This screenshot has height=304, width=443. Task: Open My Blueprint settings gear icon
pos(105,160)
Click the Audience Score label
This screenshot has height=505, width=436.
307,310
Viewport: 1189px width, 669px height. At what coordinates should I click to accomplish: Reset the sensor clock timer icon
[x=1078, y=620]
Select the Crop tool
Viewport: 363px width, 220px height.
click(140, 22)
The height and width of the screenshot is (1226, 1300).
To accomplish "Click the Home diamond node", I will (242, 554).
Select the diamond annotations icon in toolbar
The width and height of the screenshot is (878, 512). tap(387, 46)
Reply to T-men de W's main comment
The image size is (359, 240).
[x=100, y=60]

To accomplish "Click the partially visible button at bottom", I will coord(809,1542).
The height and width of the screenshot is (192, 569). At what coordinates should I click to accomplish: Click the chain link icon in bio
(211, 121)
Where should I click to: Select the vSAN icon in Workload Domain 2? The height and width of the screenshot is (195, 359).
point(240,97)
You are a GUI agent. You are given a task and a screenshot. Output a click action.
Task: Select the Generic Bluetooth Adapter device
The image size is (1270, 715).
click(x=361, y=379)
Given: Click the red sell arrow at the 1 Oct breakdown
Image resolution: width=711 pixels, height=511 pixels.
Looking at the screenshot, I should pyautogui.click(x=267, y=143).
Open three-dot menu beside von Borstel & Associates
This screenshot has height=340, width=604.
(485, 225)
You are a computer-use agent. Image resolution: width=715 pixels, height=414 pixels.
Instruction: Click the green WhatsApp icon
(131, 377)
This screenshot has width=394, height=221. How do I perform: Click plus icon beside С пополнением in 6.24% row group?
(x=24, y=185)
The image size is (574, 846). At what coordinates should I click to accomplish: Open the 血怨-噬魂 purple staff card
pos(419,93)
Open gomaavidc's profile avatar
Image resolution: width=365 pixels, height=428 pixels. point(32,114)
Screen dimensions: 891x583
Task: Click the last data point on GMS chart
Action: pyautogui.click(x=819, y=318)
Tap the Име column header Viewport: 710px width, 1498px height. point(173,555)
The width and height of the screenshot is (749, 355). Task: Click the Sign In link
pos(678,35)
☆ ☆ ☆ ☆ ☆
Could you recast the rows above as a JSON list of strings, one string per line, with blank lines left out?

[
  "This screenshot has height=304, width=443. Task: Open My Blueprint settings gear icon",
  "pos(105,160)",
  "Click the Audience Score label",
  "This screenshot has height=505, width=436.",
  "307,310",
  "Viewport: 1189px width, 669px height. At what coordinates should I click to accomplish: Reset the sensor clock timer icon",
  "[x=1078, y=620]",
  "Select the Crop tool",
  "Viewport: 363px width, 220px height.",
  "click(140, 22)",
  "The height and width of the screenshot is (1226, 1300).",
  "To accomplish \"Click the Home diamond node\", I will (242, 554).",
  "Select the diamond annotations icon in toolbar",
  "The width and height of the screenshot is (878, 512). tap(387, 46)",
  "Reply to T-men de W's main comment",
  "The image size is (359, 240).",
  "[x=100, y=60]",
  "To accomplish \"Click the partially visible button at bottom\", I will coord(809,1542).",
  "The height and width of the screenshot is (192, 569). At what coordinates should I click to accomplish: Click the chain link icon in bio",
  "(211, 121)",
  "Where should I click to: Select the vSAN icon in Workload Domain 2? The height and width of the screenshot is (195, 359).",
  "point(240,97)",
  "You are a GUI agent. You are given a task and a screenshot. Output a click action.",
  "Task: Select the Generic Bluetooth Adapter device",
  "The image size is (1270, 715).",
  "click(x=361, y=379)",
  "Given: Click the red sell arrow at the 1 Oct breakdown",
  "Image resolution: width=711 pixels, height=511 pixels.",
  "Looking at the screenshot, I should pyautogui.click(x=267, y=143).",
  "Open three-dot menu beside von Borstel & Associates",
  "This screenshot has height=340, width=604.",
  "(485, 225)",
  "You are a computer-use agent. Image resolution: width=715 pixels, height=414 pixels.",
  "Instruction: Click the green WhatsApp icon",
  "(131, 377)",
  "This screenshot has width=394, height=221. How do I perform: Click plus icon beside С пополнением in 6.24% row group?",
  "(x=24, y=185)",
  "The image size is (574, 846). At what coordinates should I click to accomplish: Open the 血怨-噬魂 purple staff card",
  "pos(419,93)",
  "Open gomaavidc's profile avatar",
  "Image resolution: width=365 pixels, height=428 pixels. point(32,114)",
  "Screen dimensions: 891x583",
  "Task: Click the last data point on GMS chart",
  "Action: pyautogui.click(x=819, y=318)",
  "Tap the Име column header Viewport: 710px width, 1498px height. point(173,555)",
  "The width and height of the screenshot is (749, 355). Task: Click the Sign In link",
  "pos(678,35)"
]